親元を離れ、身辺の世話は自分が焼かなければならない状況に身をゆだねて。一人暮らしの憧れと自由の象徴としての大学生活を夢見て数か月の時が過ぎたところであるが、あの頃の自分の威勢は今や見る影もない。洗濯掃除宿題みんなおっかさんがやってくれていたことを自分でこなすのは少し大変だ。前までは衣食住が生活、QOLの核であると考えていたが、見事無残に怠惰という名の悪魔の誘惑に屈し、既製品、衣服の使いまわしとすっかり大学生のテンプレートのような生活を送ってしまっている次第だ。家族分の家事を毎日こなしていた親の力を考えると実は人間ではなかったのではないかという疑念は頭をよぎりませんが、育ててくれた親への感謝の念がより一層深まる大学生活のスタートダッシュであった。

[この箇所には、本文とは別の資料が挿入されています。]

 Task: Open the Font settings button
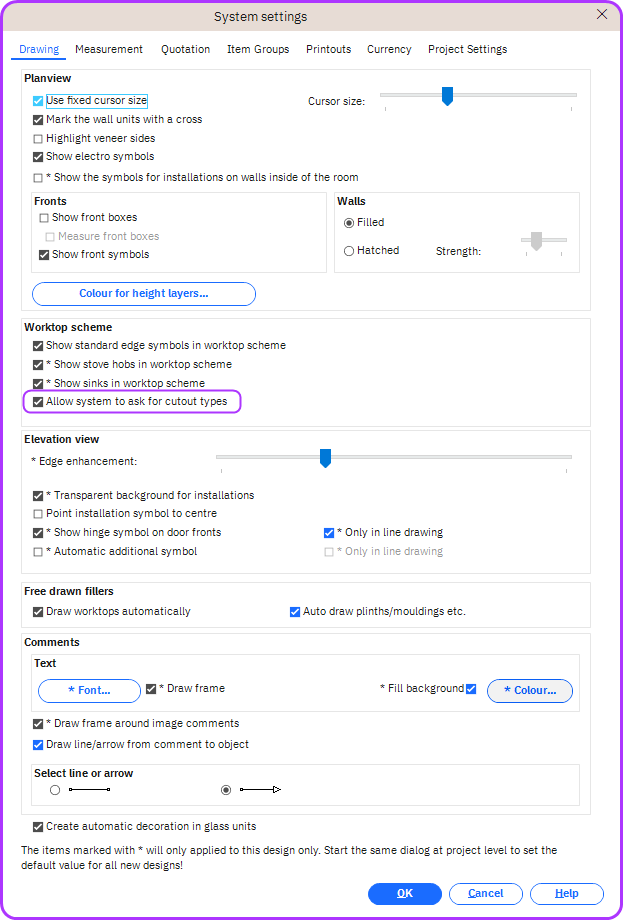click(x=89, y=691)
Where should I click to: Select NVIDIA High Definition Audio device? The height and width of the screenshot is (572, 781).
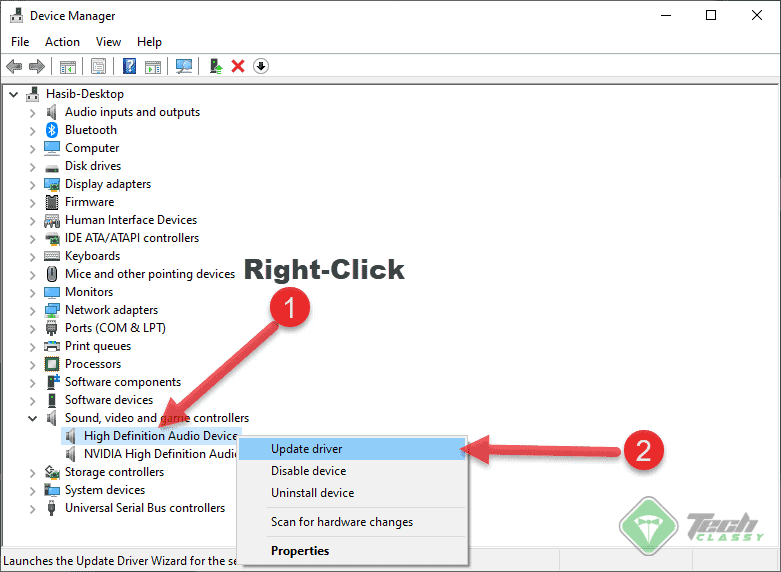point(160,454)
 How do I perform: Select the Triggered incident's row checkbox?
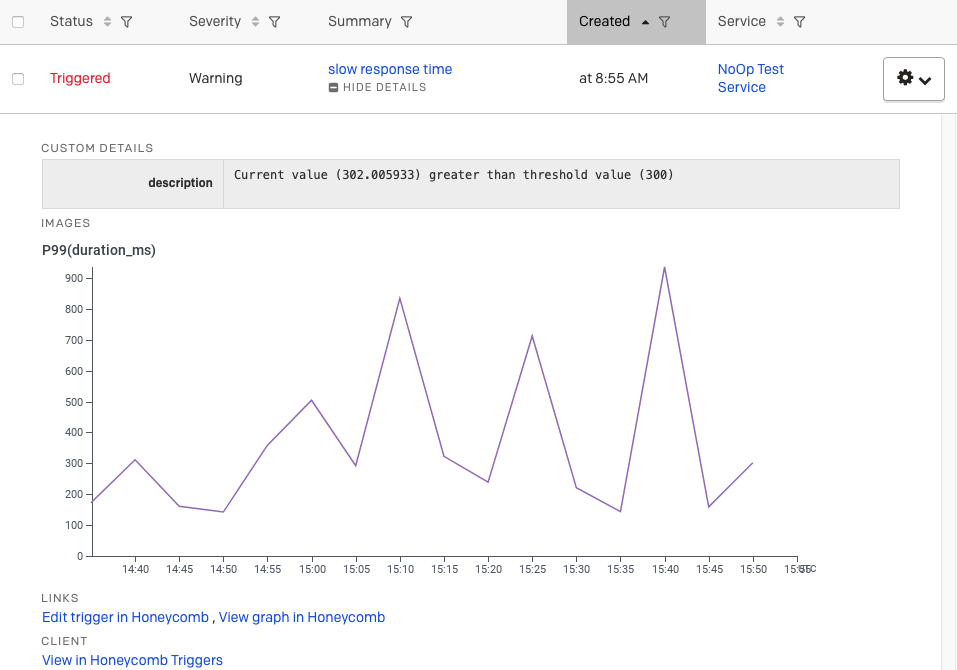click(16, 78)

一人暮らしのもう一つの困難は起こしてくれるノイズが存在しない点だ。以前までは安眠というユートピアを汚す親の「起きなさい」の一言は良くも悪くも僕の行動エネルギーをため込むために必要であったと感じる。今では、いくら夜をふかして、ナイトフィーバーに興じようとも誰も邪魔しないし、眠れと言われればいくらでも眠ることはできる。無機質なアラーム音は僕の耳には届かない、ましてや親のノイジーな声など到底耳に届くはずもない、しかし、両者は全くと言っていいほどに性質を異にしている。親の声は耳には届かないが、心に届くのだ。これは親が超能力者でテレパシーを使うことができたからだと思うが。